抜粋した本文:
そして北村大臣は、会見の終盤に自身の勉強不足があったかどうか尋ねられ、「あったと思うね」と、あっさりと勉強不足を認めた。その上で、「普通の大臣としての仕事ができるように、努めて参る」と述べた。去年9月の就任以来、約5カ月が経つが、いまだに勉強不足ということでは、厳しく追及されても仕方ないと言えるだろう。
番記者から見た北村大臣
では、北村大臣とはどんな人物なのか。その人柄について周囲の関係者に尋ねると、総じて「いい人」という声が返ってくる。私たち記者に対しても、挨拶に行くと「出身はどこか」などと聞き返してきて、気さくにいろいろな話をしてくれる。口調も穏やかで、偉ぶることもない。
その一方で、やや耳が遠いということもあり、周囲とのコミュニケーションには苦労しているときもあるようだ。記者会見でも、記者からの質問を聞き取れず、聞き直す場面が度々見られる。
身内からも厳しい声…本人だけでなくサポート役の官僚にも
迷走する北村大臣の答弁だが、政府与党内からは北村大臣を擁護する声もあがっている。
菅官房長官は7日、北村大臣の予算委員会での対応を問われ、「北村大臣は、北村大臣らしい味をしながら、答弁されていたんだろう」と述べている。さらに「まさに適材適所だと思っている」と人事に関しても問題ないという旨を強調した。
また、自民党の世耕参院幹事長は「人によっては得手、不得手がある」として、「ご高齢であるから、瞬発力は難しいと思う」と、73歳の北村大臣をかばい、「きちっと答弁できる態勢を構築していくことが重要だ」と閣僚経験者としてのアドバイスを送った。内閣府の関係者も「公文書管理法の何条か、みたいな話はふつう役人も知らないし、答えが欲しいなら政府参考人に聞けばいい」と、野党の追及を批判している。

[要素とテキスト位置のデータ]
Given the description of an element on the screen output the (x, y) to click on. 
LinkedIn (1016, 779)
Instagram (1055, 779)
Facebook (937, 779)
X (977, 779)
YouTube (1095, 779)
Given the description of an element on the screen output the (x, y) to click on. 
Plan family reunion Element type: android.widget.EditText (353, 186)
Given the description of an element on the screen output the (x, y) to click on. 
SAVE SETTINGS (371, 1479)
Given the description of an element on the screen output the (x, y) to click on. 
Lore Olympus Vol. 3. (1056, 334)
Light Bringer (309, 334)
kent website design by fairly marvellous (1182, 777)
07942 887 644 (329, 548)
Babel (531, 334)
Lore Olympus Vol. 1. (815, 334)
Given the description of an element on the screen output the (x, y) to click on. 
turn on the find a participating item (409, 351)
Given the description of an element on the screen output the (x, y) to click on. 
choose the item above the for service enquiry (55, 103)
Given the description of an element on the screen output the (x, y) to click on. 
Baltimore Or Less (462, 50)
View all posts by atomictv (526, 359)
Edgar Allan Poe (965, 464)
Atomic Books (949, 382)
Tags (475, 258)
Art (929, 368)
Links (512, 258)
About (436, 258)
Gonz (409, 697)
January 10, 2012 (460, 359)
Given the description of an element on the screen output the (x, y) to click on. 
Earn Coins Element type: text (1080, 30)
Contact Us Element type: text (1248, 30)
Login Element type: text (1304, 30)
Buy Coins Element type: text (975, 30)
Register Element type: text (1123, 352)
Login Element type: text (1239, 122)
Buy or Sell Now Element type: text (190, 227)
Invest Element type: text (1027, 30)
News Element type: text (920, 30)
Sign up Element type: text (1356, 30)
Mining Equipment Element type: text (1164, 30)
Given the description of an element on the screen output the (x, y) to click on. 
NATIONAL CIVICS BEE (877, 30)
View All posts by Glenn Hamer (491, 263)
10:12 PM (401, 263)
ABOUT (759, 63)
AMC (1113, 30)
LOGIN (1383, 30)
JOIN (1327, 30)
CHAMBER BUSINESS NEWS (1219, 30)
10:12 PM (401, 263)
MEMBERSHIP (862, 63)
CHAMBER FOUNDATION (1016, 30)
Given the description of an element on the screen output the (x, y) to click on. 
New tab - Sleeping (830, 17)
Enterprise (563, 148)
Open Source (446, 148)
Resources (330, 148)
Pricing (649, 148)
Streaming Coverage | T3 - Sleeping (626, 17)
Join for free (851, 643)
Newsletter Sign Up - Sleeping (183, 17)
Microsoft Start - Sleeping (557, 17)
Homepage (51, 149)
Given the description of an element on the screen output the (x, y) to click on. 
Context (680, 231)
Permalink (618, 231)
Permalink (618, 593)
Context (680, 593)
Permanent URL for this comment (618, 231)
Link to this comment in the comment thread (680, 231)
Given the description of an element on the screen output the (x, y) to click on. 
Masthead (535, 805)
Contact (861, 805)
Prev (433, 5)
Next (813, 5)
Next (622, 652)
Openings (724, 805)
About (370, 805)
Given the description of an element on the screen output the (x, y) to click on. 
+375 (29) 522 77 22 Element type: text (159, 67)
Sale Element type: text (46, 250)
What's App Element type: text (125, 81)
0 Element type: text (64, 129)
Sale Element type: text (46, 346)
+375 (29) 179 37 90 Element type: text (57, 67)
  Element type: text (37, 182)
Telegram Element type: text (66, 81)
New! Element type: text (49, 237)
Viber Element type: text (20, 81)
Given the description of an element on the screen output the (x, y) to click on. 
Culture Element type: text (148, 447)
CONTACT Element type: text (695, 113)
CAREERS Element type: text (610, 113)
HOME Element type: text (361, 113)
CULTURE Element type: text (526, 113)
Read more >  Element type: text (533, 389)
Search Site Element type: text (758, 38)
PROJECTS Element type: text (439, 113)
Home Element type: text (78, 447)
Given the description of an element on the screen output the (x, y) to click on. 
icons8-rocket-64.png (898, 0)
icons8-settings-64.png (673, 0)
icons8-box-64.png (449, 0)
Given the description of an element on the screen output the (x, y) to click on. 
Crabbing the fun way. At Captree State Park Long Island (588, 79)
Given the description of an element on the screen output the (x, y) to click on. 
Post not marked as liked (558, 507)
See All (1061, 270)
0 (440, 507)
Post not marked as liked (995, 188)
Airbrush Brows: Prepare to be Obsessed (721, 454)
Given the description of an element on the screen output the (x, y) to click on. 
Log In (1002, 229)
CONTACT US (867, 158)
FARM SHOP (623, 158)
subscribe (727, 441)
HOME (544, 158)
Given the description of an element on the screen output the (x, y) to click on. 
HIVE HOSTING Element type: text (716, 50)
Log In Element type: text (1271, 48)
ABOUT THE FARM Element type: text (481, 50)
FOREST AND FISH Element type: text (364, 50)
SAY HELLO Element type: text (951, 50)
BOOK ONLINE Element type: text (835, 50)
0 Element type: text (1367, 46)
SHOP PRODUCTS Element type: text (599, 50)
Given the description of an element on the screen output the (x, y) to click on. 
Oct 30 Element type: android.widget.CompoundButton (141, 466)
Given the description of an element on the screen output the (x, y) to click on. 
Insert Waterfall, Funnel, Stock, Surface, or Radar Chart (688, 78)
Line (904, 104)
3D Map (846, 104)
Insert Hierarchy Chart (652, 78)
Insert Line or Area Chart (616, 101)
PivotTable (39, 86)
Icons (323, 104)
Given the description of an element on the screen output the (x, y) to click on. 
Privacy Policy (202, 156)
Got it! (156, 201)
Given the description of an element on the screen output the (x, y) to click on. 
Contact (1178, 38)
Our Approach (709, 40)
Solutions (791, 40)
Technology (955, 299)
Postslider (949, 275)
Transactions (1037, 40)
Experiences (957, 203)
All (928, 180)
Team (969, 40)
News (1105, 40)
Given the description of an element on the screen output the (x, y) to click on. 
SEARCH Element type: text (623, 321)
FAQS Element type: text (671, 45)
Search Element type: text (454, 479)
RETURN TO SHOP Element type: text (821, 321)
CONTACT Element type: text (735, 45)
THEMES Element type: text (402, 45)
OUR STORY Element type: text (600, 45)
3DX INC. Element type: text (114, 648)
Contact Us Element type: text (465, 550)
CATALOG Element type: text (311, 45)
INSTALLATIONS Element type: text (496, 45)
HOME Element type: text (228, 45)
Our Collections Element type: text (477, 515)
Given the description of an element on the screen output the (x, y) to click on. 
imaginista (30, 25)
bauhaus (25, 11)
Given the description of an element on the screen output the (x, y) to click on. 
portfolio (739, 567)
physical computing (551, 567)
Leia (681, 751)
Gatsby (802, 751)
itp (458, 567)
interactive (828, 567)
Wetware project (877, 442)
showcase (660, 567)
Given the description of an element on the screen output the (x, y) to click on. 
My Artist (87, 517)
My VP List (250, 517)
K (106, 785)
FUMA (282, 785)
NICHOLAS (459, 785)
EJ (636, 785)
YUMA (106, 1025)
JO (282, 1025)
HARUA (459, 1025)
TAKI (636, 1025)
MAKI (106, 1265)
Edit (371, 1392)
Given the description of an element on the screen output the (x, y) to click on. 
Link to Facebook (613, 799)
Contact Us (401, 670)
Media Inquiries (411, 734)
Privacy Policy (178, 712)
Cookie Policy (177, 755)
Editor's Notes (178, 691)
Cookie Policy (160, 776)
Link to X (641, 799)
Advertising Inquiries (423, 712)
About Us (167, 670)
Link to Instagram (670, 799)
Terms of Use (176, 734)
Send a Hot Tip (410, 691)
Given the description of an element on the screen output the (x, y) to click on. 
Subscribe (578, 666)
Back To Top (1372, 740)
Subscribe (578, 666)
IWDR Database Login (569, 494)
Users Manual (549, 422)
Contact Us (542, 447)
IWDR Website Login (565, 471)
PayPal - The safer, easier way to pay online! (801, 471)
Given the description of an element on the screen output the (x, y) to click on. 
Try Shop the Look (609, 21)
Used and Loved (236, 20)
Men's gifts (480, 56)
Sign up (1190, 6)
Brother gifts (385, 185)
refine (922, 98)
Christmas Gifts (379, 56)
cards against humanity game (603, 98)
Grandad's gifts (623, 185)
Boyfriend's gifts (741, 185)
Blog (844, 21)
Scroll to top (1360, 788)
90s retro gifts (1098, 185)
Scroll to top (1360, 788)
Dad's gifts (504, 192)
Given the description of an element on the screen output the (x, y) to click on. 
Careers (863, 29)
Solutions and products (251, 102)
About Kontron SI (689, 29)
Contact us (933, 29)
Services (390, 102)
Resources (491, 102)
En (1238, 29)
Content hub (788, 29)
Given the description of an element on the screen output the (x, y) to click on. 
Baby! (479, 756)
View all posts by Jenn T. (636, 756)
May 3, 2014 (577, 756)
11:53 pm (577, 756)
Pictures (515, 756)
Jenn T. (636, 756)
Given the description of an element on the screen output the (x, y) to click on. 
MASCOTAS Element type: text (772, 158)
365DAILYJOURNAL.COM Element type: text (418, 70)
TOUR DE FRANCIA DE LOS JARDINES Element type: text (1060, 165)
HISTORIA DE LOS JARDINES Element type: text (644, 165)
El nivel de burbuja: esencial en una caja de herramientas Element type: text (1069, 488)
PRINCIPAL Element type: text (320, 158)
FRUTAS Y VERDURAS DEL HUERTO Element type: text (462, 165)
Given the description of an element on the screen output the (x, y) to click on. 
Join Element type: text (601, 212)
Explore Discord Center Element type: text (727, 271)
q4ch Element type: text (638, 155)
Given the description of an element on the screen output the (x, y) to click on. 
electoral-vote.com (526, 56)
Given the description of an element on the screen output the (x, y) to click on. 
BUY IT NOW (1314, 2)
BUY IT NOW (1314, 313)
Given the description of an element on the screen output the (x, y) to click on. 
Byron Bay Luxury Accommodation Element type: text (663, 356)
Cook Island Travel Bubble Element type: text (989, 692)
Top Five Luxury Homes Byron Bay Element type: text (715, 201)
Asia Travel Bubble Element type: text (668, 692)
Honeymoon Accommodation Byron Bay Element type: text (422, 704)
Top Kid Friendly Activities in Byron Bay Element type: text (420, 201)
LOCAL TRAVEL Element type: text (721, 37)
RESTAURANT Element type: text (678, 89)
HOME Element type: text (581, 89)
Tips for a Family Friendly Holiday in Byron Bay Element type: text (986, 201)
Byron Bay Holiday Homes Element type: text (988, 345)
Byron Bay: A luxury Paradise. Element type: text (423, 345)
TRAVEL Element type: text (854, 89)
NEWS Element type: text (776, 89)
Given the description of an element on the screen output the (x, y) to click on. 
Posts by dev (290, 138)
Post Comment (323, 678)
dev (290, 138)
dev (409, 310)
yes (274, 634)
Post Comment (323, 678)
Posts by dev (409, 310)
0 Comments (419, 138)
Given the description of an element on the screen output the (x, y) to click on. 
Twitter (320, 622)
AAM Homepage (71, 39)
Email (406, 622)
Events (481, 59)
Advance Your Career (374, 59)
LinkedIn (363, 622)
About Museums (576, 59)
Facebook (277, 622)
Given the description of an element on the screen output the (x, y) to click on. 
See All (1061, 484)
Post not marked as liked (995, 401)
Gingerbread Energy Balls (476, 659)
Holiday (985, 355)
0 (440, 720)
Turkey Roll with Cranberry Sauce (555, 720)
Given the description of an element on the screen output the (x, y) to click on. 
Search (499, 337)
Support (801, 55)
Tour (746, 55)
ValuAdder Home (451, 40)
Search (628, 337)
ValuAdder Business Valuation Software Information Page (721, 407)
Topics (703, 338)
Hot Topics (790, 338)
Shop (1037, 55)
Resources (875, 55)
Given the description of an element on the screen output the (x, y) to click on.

課題の内容:
北村大臣についての本文を二文で要約してください。

課題への回答:
北村大臣は会見で勉強不足を認め、普通の大臣としての仕事ができるよう努めると述べた。周囲からは穏やかで気さくな「いい人」と評される一方、耳が遠く質問を聞き直す場面も度々あり、迷走する答弁には、菅官房長官が適材適所だと強調し、世耕参院幹事長が高齢ゆえ瞬発力は難しいとかばうなど、政府与党内から擁護の声もあがっている。